▶ **Try it**
In the listing below, find the line with "Given: Open the Berechnungsgrundlage dropdown" and the line with "This screenshot has height=352, width=685.". Repeat those two lines and all lines between them exactly.

▶ **Dataset content**
※

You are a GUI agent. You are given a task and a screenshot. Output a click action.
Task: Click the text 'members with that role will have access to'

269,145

※

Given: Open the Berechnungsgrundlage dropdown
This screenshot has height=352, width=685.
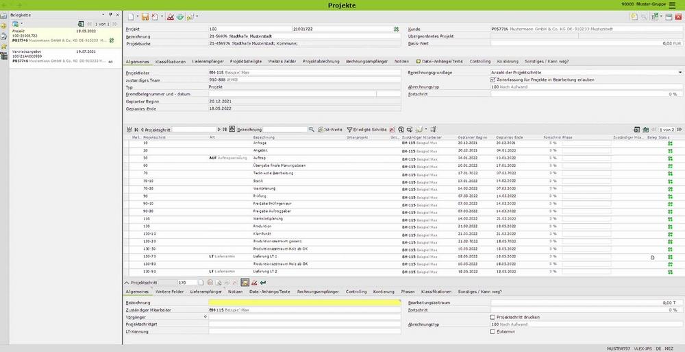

※

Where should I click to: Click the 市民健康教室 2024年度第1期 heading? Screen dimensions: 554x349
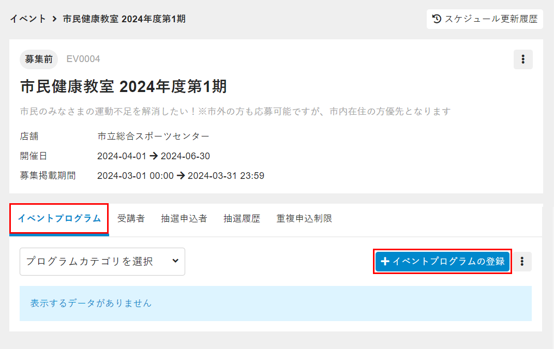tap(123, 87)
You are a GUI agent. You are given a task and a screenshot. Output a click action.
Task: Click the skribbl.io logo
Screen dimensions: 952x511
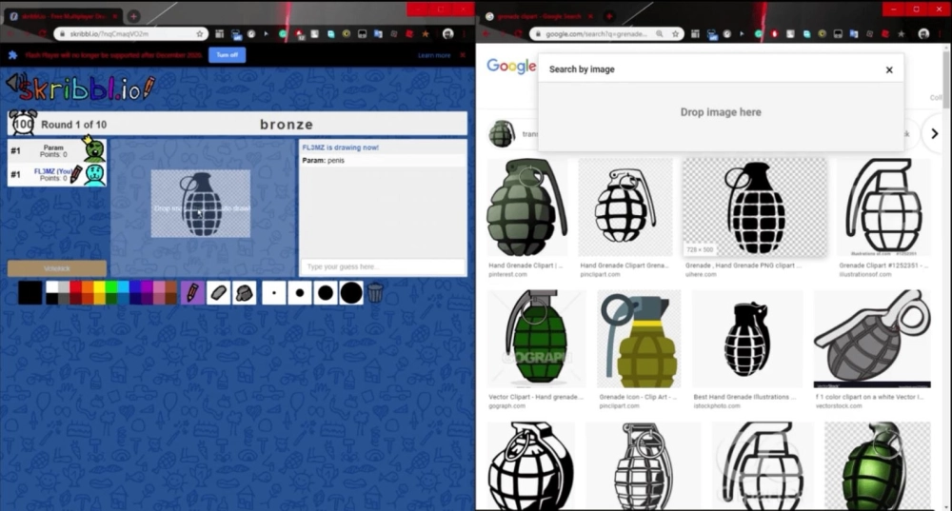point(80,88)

※

▶ **Answer section**
Given: Open the Berechnungsgrundlage dropdown
This screenshot has height=352, width=685.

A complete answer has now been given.